Bis zur Abstimmung am Sonntag hatte ein Ja zur EU-Mitgliedschaft Moldaus, das schon seit Juni 2023 Beitrittskandidat ist, als sicher gegolten. Bereits in der Nacht zum Montag war die sichtlich aufgebrachte Präsidentin erstmals vor die Presse getreten und hatte den Kauf von mindestens 300’000 Stimmen durch prorussische Kräfte beklagt. Knapp hundert Millionen Euro seien ausgegeben worden, um die Wahl zu fälschen.
Stichwahl in zwei Wochen
Auch bei den Präsidentschaftswahlen vom Sonntag liegt Sandu im ersten Wahlgang zwar mit 42 Prozent der Stimmen vor dem Sozialisten Alexandr Stoianoglo, der auf 26 Prozent der Stimmen kam; gegen den ehemaligen Staatsanwalt wird wegen Korruption ermittelt. Der nächstgereihte Bewerber kam nur noch auf 13 Prozent. Sandu war zum zweiten Mal angetreten.

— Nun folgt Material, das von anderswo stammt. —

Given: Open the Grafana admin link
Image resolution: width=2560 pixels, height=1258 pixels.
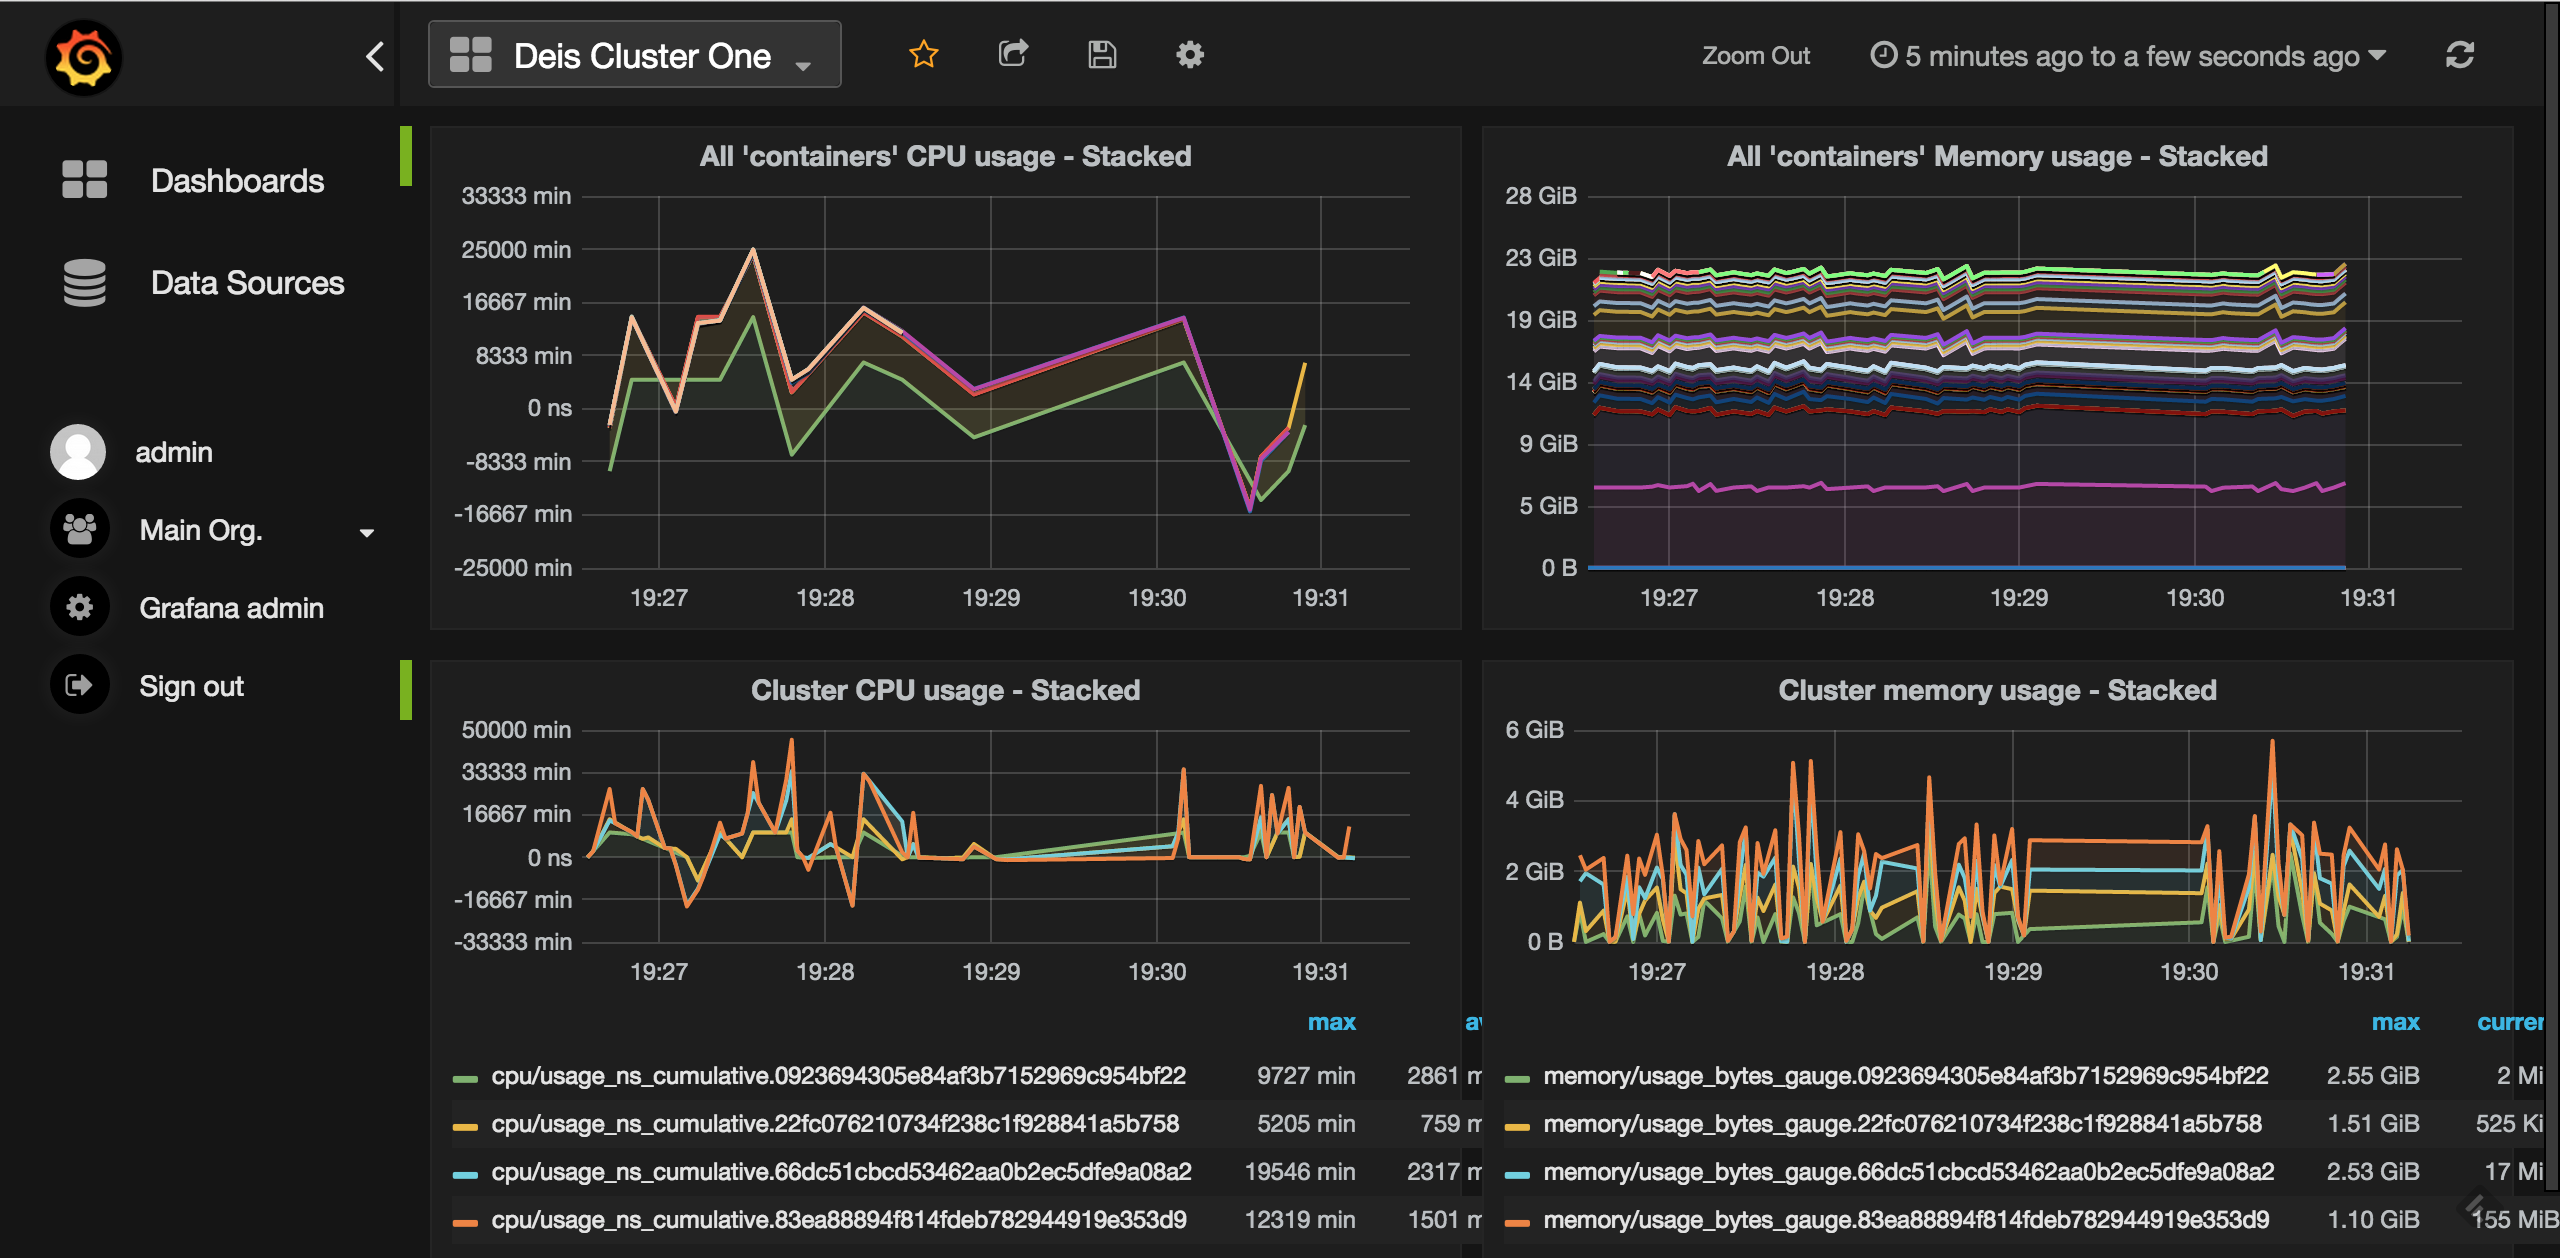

Sandu war allerdings auch die einzige dezidiert proeuropäische Kandidatin für das Präsidentschaftsamt; es könnte also in der Stichwahl in zwei Wochen für sie enger werden als gedacht, wenn alle anderen Kandidaten zur Wahl von Stoianoglo aufrufen. Die Wahlbeteiligung lag bei etwas mehr als 50 Prozent.
Sie wandte sich daher am Montag an jene Bürger, die für andere, offiziell als neutral geltende Bewerber gestimmt hatten, und bat um ihre Stimme, um eine «Katastrophe» zu verhindern. Sowohl die Optimisten als auch die Enttäuschten in Moldau wollten in Freiheit und Frieden leben – und genau darum gehe es in der Europäischen Union.

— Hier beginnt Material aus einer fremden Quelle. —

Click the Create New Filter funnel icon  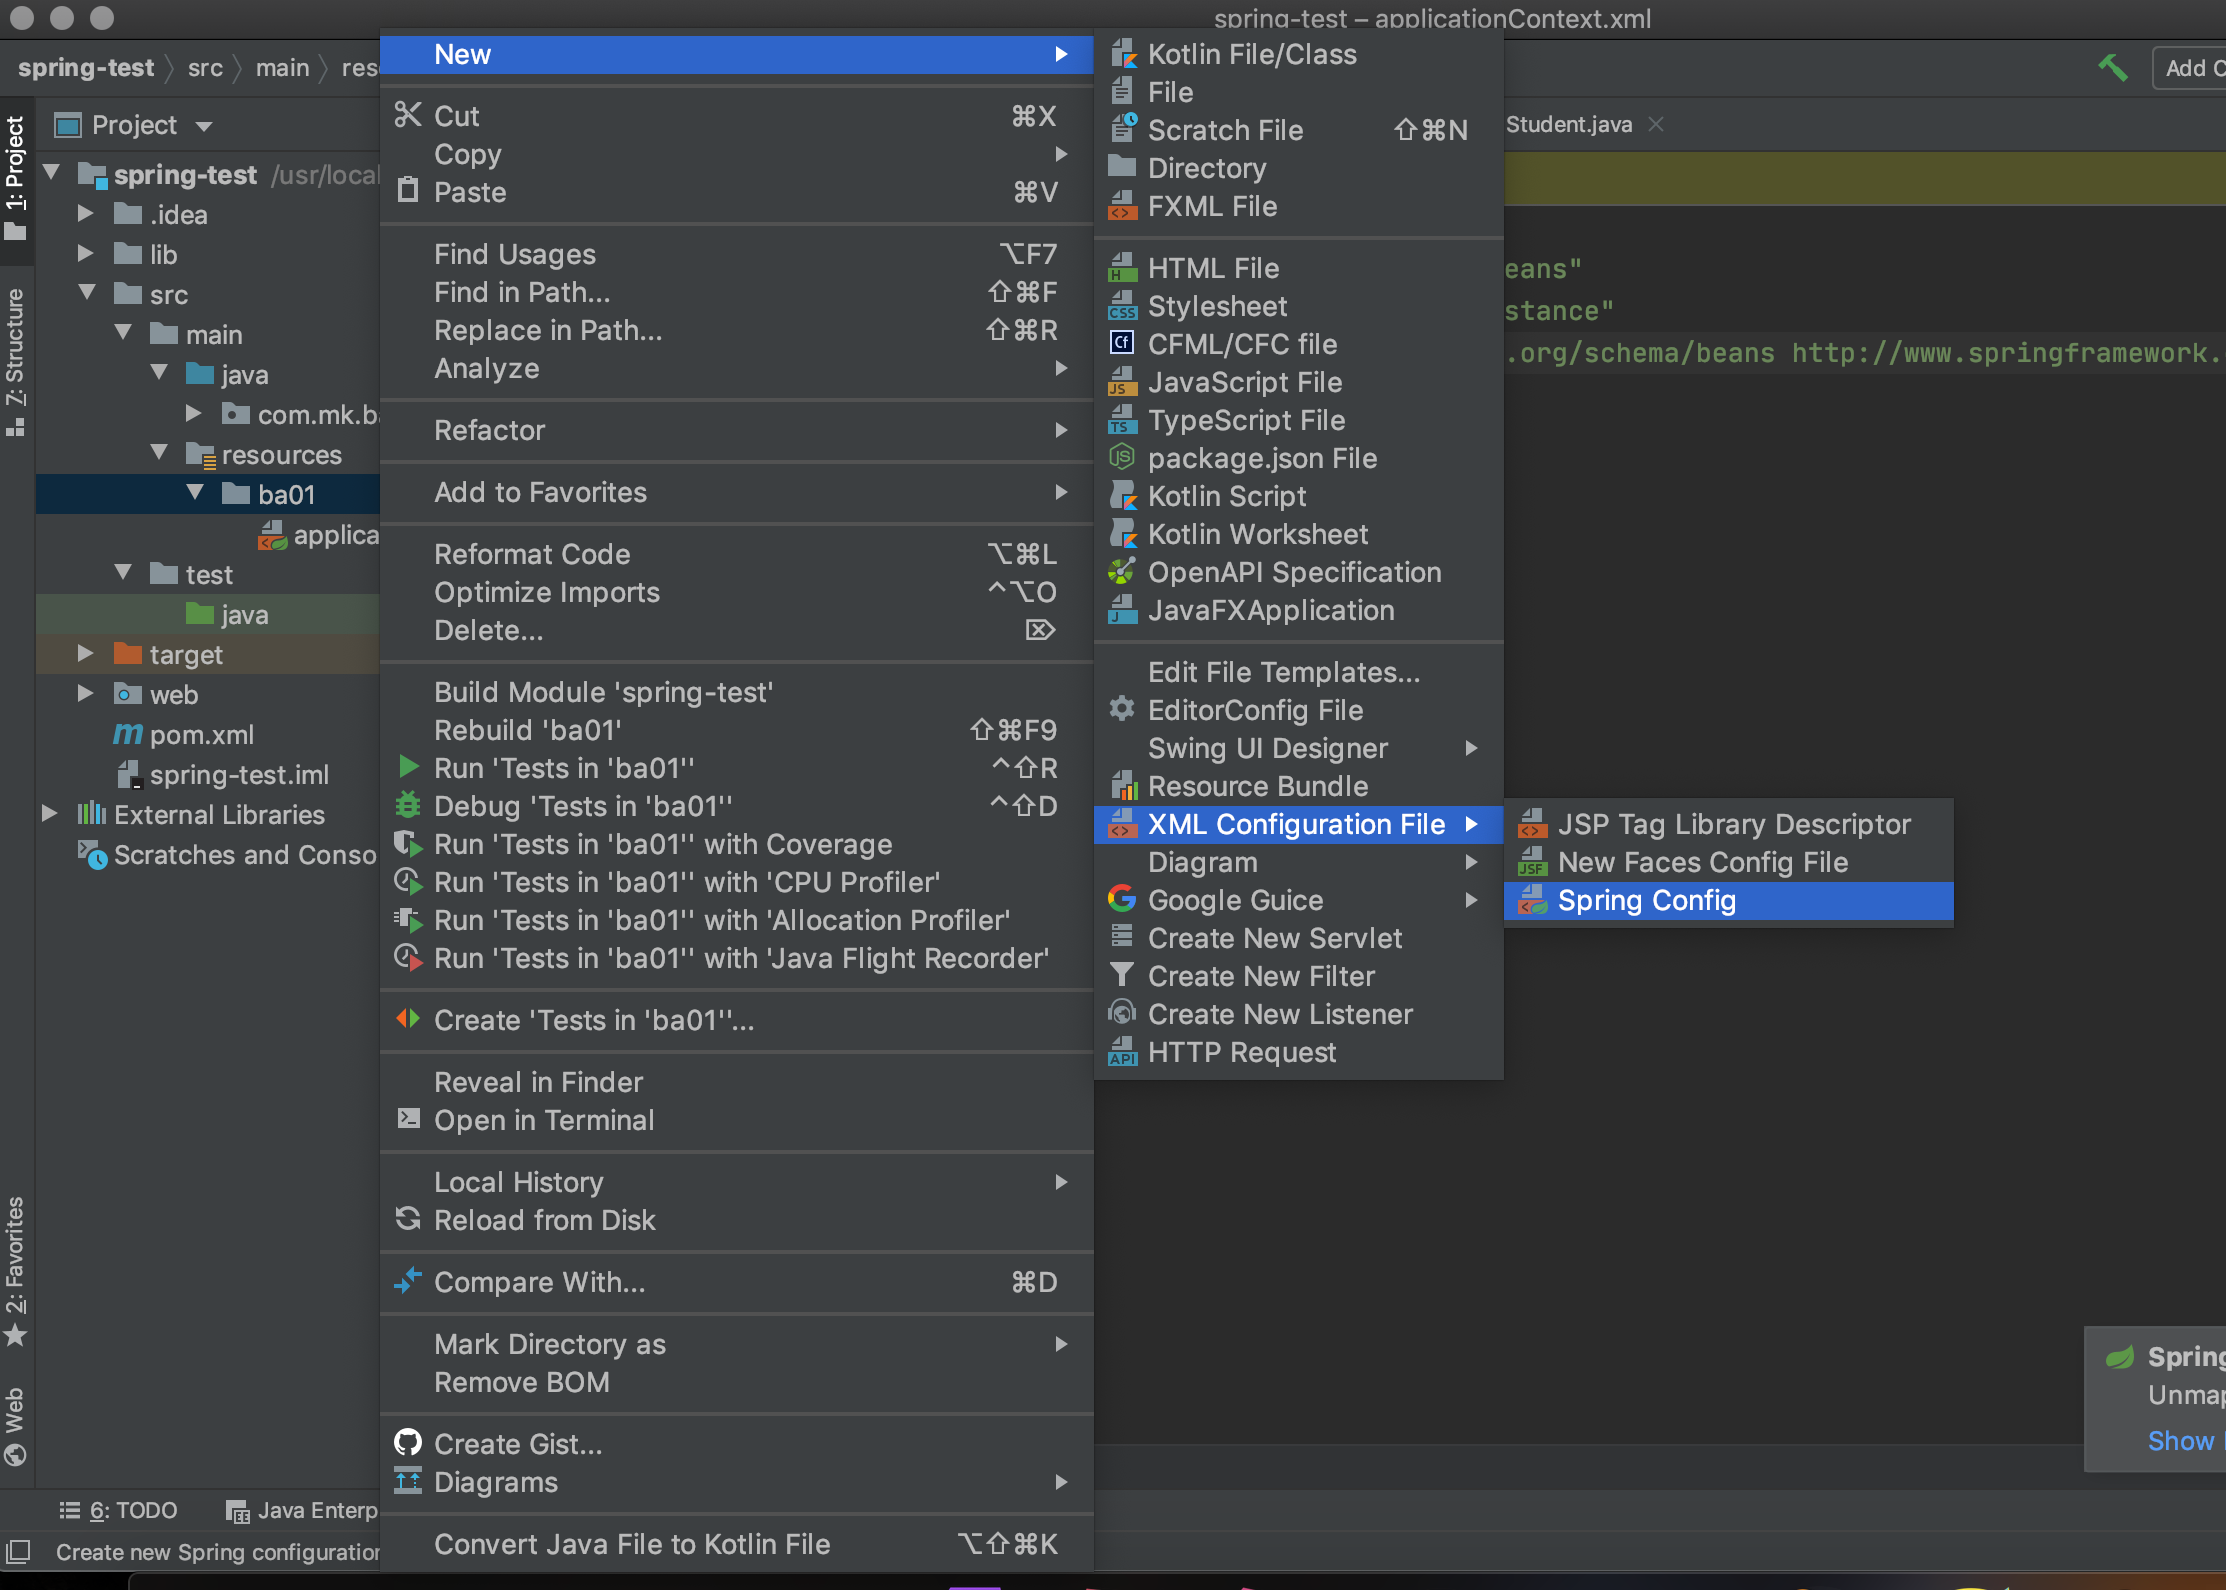point(1122,975)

Vor dem Wahltag hatte es jedoch bereits Hinweise auf massive Desinformation und Stimmenkauf gegeben. Der vor einer Haftstrafe aus Moldau über Israel nach Moskau geflohene Unternehmer Ilan Sor hatte mit Unterstützung Russlands nicht nur zum Boykott des Referendums aufgerufen und gegen die Wahl von Sandu mobilisiert, sondern auch Geldzahlungen an jene geleistet, die mit Nein stimmten oder andere zum Nein aufriefen. Umgerechnet etwa 100 Millionen Euro sollen allein in den vergangenen Monaten aus Russland an Mittelsleute von Sor geflossen sein, die damit Stimmenkauf betrieben und Demonstrationen gegen die Regierung organisierten.
Desinformation und Fake News
Die renommierte moldauische Tageszeitung «Ziarul de Garda» hatte wenige Tage vor der Wahl eine mehrmonatige investigative Recherche veröffentlicht, in der eine Reporterin sich in die Sor-Kampagne einschleuste, auf Weisung einer Aktivistin ein Konto bei einer staatlichen russischen Bank eröffnete und darüber Zahlungen erhielt. Dafür musste sie in Moldau Material mit Desinformation über die EU oder Maia Sandu an Passanten verteilen, in den sozialen Medien Fake News posten oder an Wahlversammlungen für prorussische Kandidaten teilnehmen.
Die moldauische Polizei hatte zudem Anfang Oktober mitgeteilt, dass laut ihren Ermittlungen mehr als 130’000 Moldauer Geld aus Moskau erhalten hätten, um gegen das Referendum zu stimmen. In der autonomen Region Gagausien im Süden des Landes, wo Sors Leute besonders aktiv gewesen waren, stimmten dementsprechend nur etwa 5 Prozent für die Verankerung des EU-Beitritts in der Verfassung.